But by 3:00 a.m. I was ready to explode. Every time I’d fall asleep a nightmare would insidiously work its way into my sleep, hover over my shoulders, then quietly work its way through my left ear and wake me up, even when I knew it was a dream, to remind me I was living a lie, that this should not go on, that I no longer wanted to touch her, didn’t even want her foot to rub against mine under the sheets. By 3:30 a.m. I got up, put on my socks, my trousers, kept the T-shirt I was sleeping in, picked up a few of my books, and removed her keys from my key ring and silently placed them on the kitchen counter. When I was out of her building and felt the first cool draft of autumn fan my face, I knew that this sudden freedom was the closest thing to ecstasy I’d known since moving in with her.
From an old telephone booth, I called Kalaj. After a few bland apologies for waking him at this time of the night, I asked: “Can you pick me up?”
“J’arrive.”
No questions. No explanations. From the sound of my voice he’d already guessed why I was calling. I wasn’t the first, or the last man who wanted out—desperately. Clearly he’d done the same thing himself many times before.
I waited in the late September weather, but I didn’t have time to feel the chill, for soon, I spotted his yellow Checker cab nosing its way ever so stealthily in between two rows of parked cars. Less than ten minutes had elapsed since I’d woken up and put on my socks.
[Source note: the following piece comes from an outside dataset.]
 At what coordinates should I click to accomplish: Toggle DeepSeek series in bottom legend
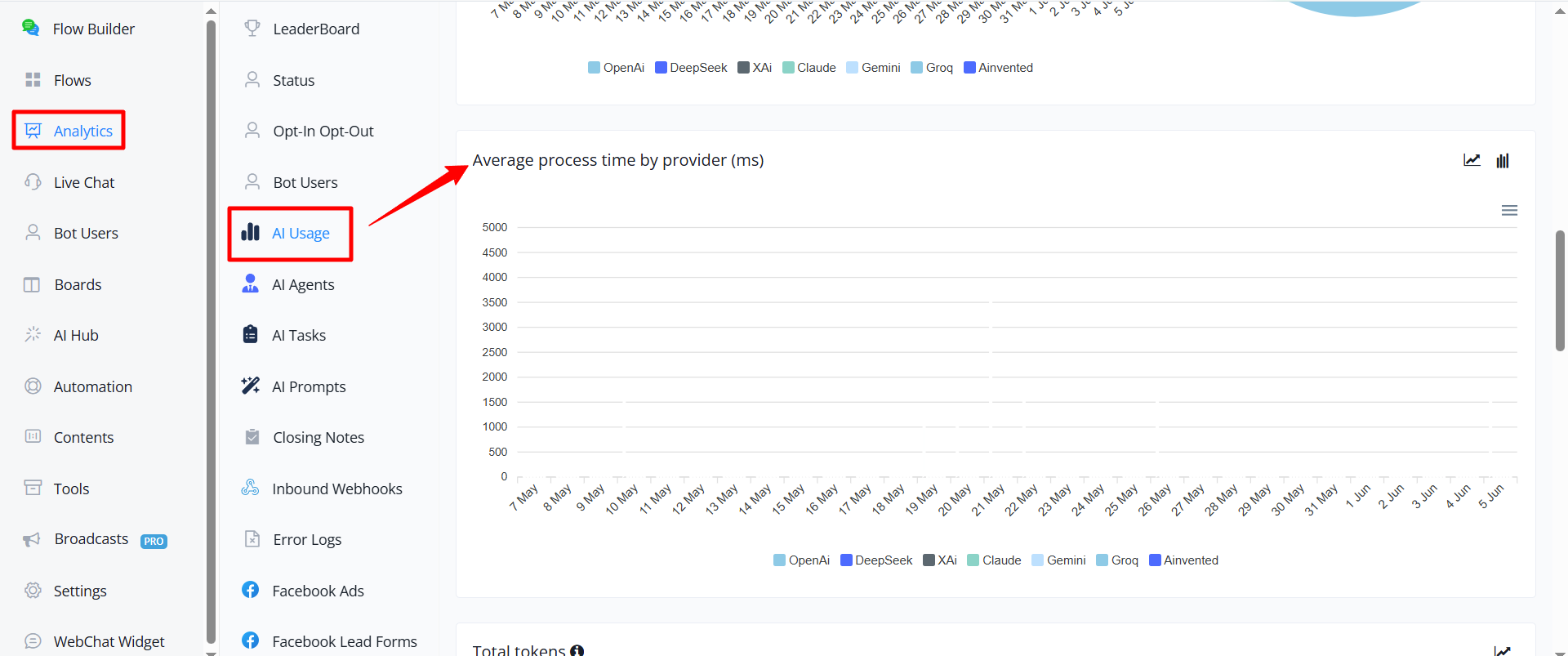click(876, 560)
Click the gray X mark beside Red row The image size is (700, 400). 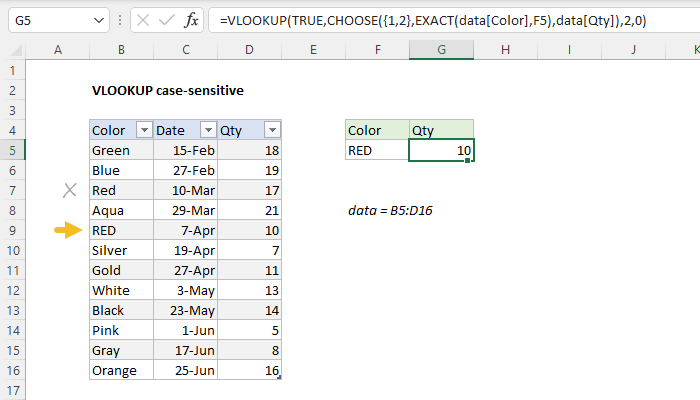pos(69,190)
After more apologies, I got into the cab. It was warm and smelled of cigarettes. All he said was, “You’re as white as aspirin.”
He laughed, I laughed. He’d learned the expression from a Greek sailor.
“Still, it was cowardly,” he finally said.
“Yes, it was cowardly.”
Looking straight ahead of him, he added, “You’ll do the same to me some day.”
I let it pass. Something told me not to argue.
To dispel the awkward moment between us, I asked if he’d known it could come to this.
Yes, he’d known all along, he said.
Why hadn’t he said anything then?
“Would it have made any difference?” he asked.
“No.”
“That’s why I never said anything.”
But I knew he had guessed the real why.
As we drove on Memorial Drive, I kept thinking of her, of what she’d feel when she woke up, how she’d look for me everywhere before spotting the keys on the kitchen counter. How long before she’d finally put two and two together and realize that I’d left for good? He’s left me. I could just hear her mutter those words to herself as she started rinsing last night’s wineglasses that we’d left on the tea table before turning in. He’s left, the irked, embittered rise in her voice betraying how much she wished she had me there if only to unleash her fury, while a plangent strain in her voice would nail the coffin on our brief love.
Tears began to well in my eyes, especially as I saw her sitting on her sofa that had become our sofa, or worse yet, by the very spot where we’d eaten our rice and spiced meats, realizing that her life had just spun out of orbit—Paris, the Arab Institute, my dissertation, our stay in Spain, everything thrashing about her like wild birds fluttering scared before an approaching beast. I was the beast. How could I do this to someone? And the way I’d done it was worse than the offense itself.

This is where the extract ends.